Le pacte de préférence est défini depuis 2016 par l’article 1123 du Code civil. Un avant-contrat parmi d’autres, il est nécessaire de le distinguer d’autres conventions afin d’éviter toute confusion.
La nature du pacte de préférence
Le pacte de préférence est un avant-contrat dont le domaine très large s’applique avec efficacité aux cessions de titres sociaux. Il peut être conclu à titre gratuit ou onéreux.
Un avant-contrat
L’article 1123 du Code civil dispose que le pacte de préférence est le contrat par lequel une partie s’engage à proposer prioritairement à son bénéficiaire de traiter avec lui pour le cas où elle déciderait de contracter.
La préférence est garantie du moment où le bénéficiaire s’aligne sur les conditions du tiers. La jurisprudence a précisé que le pacte de préférence oblige le promettant à réaliser des pourparlers sérieux avant de conclure le contrat de vente avec un tiers (Cass. com., 12 mai 1992).
P. Voirin explique que le pacte de préférence est un avant-contrat qui emporte une double éventualité ; celle de l’engagement de vendre et celle d’acheter. D’une part, il est possible que le promettant décide de ne jamais vendre ses titres sociaux. D’autre part, si les actions ou parts sociales font l’objet d’une cession, le bénéficiaire du pacte de préférence peut décider de ne pas faire valoir son droit.
Le domaine du pacte de préférence et le droit des sociétés
Le pacte de préférence peut s’appliquer à tout type de cession. Il est toutefois particulièrement utilisé en droit des sociétés. Il permet aux associés de bénéficier d’une priorité dans la mesure où un autre associé souhaite céder ses actions. Ces accords sont le plus souvent stipulés dans des pactes d’associés. Ils prennent le nom de « pactes de préemption ». La jurisprudence reconnait la validité de ces accords extrastatutaires (Cass. com., 7 mars 1989). La clause sur la préférence peut également être stipulée dans les statuts de la société (Cass. com., 15 févr. 1994).
Des notions proches et des confusions à éviter
Le pacte de préférence doit être rigoureusement distingué du droit de préemption et de la promesse de vente.
Pacte de préférence et préemption
Le pacte de préférence a par principe une origine conventionnelle, alors que le droit de préemption a normalement une origine légale. Le régime des sanctions de la violation d’un droit de préemption est plus sévère que celui relatif au non-respect du pacte de préférence (v. infra).
Pacte de préférence et promesse de vente
Dans le cadre d’une promesse de vente, le débiteur de celle-ci s’engage à vendre le bien visé dans la convention. Le promettant à un pacte de préférence ne s’engage pas à vendre le bien (cf. la « double éventualité »).

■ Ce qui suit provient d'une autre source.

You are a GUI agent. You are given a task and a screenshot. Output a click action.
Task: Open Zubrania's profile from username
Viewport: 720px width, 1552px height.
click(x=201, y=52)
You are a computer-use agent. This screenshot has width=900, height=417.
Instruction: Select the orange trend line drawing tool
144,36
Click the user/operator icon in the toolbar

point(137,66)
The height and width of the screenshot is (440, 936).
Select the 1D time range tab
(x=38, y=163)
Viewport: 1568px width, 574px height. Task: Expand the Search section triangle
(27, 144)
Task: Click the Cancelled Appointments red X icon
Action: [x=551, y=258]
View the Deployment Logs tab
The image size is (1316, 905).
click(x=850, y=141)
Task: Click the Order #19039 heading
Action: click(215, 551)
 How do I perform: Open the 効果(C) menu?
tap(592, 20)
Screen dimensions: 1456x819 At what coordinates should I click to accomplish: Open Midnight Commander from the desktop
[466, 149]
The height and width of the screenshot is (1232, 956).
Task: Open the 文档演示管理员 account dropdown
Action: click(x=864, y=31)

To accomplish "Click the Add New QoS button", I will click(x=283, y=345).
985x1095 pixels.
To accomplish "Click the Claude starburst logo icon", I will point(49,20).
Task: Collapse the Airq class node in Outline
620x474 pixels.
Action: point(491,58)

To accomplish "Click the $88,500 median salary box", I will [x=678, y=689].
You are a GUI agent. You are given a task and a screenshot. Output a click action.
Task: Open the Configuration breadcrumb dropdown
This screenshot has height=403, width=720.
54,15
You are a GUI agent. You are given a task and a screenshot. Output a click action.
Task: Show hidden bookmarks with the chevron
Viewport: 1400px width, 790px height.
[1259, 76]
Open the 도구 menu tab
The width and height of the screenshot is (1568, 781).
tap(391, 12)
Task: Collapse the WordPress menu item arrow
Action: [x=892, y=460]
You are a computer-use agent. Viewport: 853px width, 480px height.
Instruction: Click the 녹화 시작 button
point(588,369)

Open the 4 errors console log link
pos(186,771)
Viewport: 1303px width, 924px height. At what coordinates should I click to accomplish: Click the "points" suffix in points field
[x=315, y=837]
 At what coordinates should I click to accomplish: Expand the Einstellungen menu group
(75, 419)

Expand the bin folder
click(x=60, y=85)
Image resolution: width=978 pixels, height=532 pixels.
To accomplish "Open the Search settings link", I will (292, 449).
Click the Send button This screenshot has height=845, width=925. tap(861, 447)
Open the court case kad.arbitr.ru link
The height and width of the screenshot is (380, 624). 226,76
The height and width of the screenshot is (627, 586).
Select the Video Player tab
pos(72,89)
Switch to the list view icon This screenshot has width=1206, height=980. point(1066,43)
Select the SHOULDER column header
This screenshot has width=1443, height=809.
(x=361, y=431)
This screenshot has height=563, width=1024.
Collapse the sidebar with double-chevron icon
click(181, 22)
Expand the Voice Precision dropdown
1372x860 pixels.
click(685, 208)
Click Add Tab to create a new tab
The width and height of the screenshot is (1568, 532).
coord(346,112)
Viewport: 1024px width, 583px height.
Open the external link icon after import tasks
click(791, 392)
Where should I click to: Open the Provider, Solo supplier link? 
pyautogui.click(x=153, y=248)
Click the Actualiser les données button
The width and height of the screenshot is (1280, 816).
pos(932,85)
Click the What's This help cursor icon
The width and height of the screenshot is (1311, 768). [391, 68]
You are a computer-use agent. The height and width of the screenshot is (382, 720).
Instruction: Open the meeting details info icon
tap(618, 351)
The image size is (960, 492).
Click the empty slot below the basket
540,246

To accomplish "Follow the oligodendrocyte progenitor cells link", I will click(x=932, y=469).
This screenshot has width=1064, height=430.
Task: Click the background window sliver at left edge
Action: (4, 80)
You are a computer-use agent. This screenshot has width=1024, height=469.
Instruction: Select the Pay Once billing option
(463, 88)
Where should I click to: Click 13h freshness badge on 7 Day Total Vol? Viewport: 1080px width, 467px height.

Comment le pacte de préférence est-il mis en œuvre ?
Les modalités d’exécution du pacte de préférence sont également encadrées par l’article 1123 du Code civil ; le droit commun des contrats s’applique. Par exception, la loi réglemente le pacte de préférence relatif aux contrats d’édition (art. L. 132-4 CPI). La violation de l’avant-contrat est soumise à un régime parfois critiqué par la doctrine juridique.
L’exécution du pacte de préférence
L’exécution du pacte de préférence se matérialise par la proposition des actions ou parts sociales aux bénéficiaires. Le promettant bénéficie du mécanisme particulier de l’action interrogatoire.
La proposition des parts sociales au bénéficiaire
Le pacte de préférence produit ses effets dans deux circonstances. Soit le promettant n’a pas reçu d’offre d’un tiers et souhaite vendre ses actions ou parts sociales. Dans cette hypothèse, il engage des négociations avec le bénéficiaire du pacte qui fait savoir au promettant si oui ou non il souhaite s’en prévaloir. Soit le promettant a reçu une offre d’achat. Dans cette situation, il s’adresse au bénéficiaire afin de savoir s’il s’aligne.
L’action interrogatoire
Le troisième alinéa de l’article 1123 du Code civil énonce que le tiers acquéreur peut demander par écrit au bénéficiaire de confirmer dans un délai qu’il fixe l’existence d’un pacte de préférence et s’il entend s’en prévaloir. Le dernier alinéa ajoute que l’écrit mentionne qu’à défaut de réponse dans ce délai, le bénéficiaire du pacte ne pourra plus solliciter sa substitution au contrat ou sa nullité.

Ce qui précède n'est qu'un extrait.